For many people in Princeton, the solution is improved transit. This ties in to the second part of the Task Force’s mandate, which is to examine transit options for Alexander Street. But transit may not be the cure-all that advocates imagine. Building and maintaining efficient transit is expensive. Residents may desire improved transit, but are unlikely to welcome higher taxes to fund it. Even a reliable transit service like the Dinky only carries 1.5% of Princeton’s commuters to work. The Route 1 Growth Strategy suggested zoning reform to allow higher density living, which would make transit more economical. This would fit with the goal of expanding housing opportunity to Princeton employees, so that they can live near where they work. Commuting studies show that people who live in central Princeton are far less likely to drive to work.

Clearly, the option of doing nothing is not going to work. We must act, or be swamped in traffic. In the short-term, Princeton would do well to avoid being drawn into a fixation with level of service for cars. When considering road ‘improvements’, it is essential to weigh the advantages for pedestrians, cyclists and  transit users as well as motor vehicles. In 2013, a solution is only viable to the extent that it makes it easier for people to use other transportation modes other than their automobiles. Planning for cars only gets more cars. It’s time to plan for people instead.

The ASUP Task Force continues to hold public meetings advertised at the municipal website. The full video of their public presentation is below (thanks to Princeton Community Television). What solutions do you think would work for easing traffic along Alexander Street? Do you like the idea of a new one-way system? Please leave a comment using the form below!

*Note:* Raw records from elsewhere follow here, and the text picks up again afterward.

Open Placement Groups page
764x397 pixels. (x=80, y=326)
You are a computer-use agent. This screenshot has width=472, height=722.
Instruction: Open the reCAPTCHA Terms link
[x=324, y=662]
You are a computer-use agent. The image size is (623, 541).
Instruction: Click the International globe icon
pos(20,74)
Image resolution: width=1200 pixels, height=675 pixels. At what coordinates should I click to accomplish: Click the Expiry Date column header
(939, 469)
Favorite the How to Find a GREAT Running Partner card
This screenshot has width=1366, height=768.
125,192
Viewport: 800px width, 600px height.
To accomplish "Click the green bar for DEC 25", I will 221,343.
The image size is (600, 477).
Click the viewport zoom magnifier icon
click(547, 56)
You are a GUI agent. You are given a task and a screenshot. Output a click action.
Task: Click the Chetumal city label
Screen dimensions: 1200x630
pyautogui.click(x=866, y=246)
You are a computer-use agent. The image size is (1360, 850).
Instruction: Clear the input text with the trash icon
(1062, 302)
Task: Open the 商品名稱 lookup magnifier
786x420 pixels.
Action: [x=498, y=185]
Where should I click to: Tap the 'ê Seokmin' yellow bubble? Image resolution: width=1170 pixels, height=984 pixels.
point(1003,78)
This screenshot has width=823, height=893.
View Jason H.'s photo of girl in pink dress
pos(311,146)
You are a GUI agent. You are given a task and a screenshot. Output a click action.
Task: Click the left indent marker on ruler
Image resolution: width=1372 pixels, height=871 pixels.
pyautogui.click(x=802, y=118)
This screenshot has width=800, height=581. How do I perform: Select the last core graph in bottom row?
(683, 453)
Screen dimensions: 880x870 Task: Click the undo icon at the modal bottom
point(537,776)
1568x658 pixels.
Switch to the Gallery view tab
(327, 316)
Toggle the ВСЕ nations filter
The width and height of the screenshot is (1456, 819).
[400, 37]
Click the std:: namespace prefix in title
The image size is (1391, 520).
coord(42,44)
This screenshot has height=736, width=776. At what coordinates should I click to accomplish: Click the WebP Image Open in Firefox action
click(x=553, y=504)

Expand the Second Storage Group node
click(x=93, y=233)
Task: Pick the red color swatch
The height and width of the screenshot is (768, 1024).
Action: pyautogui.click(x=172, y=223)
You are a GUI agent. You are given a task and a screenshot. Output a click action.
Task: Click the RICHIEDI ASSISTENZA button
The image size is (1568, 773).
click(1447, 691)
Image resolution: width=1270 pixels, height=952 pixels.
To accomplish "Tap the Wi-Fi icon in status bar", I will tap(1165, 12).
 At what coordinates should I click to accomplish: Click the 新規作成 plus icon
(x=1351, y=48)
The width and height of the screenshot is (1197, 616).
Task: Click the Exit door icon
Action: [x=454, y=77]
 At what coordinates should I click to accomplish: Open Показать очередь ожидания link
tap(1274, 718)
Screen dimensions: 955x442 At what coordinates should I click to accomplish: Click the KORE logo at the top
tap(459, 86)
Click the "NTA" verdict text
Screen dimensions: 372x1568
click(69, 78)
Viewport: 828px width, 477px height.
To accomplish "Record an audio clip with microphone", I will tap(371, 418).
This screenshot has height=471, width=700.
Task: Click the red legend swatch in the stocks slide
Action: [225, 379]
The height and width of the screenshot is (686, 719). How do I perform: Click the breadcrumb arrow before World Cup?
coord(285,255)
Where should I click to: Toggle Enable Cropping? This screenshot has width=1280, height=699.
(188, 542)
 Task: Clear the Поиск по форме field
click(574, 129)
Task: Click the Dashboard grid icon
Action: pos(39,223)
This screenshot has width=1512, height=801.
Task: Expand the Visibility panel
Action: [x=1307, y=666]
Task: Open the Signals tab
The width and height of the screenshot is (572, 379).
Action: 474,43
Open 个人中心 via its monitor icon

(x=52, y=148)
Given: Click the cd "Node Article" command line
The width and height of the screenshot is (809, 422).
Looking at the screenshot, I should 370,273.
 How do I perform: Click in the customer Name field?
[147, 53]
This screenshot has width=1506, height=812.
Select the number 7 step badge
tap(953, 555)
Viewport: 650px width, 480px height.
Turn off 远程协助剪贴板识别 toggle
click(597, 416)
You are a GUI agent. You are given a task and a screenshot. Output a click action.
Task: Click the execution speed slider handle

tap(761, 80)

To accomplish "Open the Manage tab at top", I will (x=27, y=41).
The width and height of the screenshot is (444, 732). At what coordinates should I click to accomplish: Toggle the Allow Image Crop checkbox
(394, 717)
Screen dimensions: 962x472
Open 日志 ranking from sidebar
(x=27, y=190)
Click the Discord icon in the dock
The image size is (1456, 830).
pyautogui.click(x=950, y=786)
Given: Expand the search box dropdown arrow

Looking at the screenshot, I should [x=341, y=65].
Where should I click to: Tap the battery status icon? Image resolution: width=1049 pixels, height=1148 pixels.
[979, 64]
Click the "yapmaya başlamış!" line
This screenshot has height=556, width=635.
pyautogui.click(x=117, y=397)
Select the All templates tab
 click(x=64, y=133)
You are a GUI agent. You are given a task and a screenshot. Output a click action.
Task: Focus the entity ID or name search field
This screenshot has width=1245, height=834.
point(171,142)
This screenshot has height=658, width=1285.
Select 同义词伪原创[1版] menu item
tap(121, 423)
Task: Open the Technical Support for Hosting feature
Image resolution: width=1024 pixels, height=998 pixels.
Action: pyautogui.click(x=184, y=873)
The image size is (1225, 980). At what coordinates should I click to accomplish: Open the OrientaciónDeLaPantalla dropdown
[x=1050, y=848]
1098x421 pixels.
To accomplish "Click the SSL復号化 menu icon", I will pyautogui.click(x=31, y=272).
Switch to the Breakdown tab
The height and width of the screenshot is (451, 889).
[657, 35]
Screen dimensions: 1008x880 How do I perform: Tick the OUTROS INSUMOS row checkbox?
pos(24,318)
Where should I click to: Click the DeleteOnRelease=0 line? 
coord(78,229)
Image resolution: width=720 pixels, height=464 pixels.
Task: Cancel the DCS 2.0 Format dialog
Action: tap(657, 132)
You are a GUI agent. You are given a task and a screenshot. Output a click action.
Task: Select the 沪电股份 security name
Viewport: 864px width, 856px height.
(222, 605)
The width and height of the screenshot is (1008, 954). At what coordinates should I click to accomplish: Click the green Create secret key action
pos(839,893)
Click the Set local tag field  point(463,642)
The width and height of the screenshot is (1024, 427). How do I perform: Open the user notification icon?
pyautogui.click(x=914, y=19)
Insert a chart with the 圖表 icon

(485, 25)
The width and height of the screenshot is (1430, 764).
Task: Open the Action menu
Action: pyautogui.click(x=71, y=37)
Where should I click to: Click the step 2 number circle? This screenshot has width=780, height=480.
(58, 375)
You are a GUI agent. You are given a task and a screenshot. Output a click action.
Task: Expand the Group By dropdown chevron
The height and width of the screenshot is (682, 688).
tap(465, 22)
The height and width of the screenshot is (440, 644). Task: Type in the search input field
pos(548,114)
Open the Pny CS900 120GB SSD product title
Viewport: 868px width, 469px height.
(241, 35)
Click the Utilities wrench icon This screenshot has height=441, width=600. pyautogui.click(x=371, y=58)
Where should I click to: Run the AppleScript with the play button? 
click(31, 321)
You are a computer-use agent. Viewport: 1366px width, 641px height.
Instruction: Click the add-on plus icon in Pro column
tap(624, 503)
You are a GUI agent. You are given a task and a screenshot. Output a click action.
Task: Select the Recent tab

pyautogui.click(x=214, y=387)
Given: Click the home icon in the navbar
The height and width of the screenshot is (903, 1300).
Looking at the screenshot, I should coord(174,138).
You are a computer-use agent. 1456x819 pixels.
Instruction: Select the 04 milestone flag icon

This entry was posted in Alternative Transportation, Complete Streets, Density, Events, Princeton, Sustainability, Traffic, Transit, Walking, Zoning and tagged , , , . Bookmark the permalink.

4 Responses to Princeton Task Force: “Expect Alexander Street Traffic To Double”

  1. Of course all this will likely mean there will be “no room” for bicycle ammenities on this vital corridor for both cyclists and motor vehicles.

    If I had the time I’d like to see their models on predicting traffic here. Everywhere else VMT has been dropping. Still they are likely to be correct as there is all this new construction being built at the University and hardly anybody who works there can afford to live in town. Does “PU” (I love saying that as a Rutgers Alum. hehe!) have a transit voucher program? Transit passes can be so much cheaper than building parking decks!

    Oh! And last I checked it would cost me 15 bucks to take the train from New Brunswick to Princeton and back. Uhh… No thanks! I could drive that distance almost 5 times for the cost of $15 in gas. That’s also part of the problem! And at rush hour those revearse commute trains are nearly empty. NJ TRANSIT needs to make that round trip ticket cost $5 to fill up those empty trains!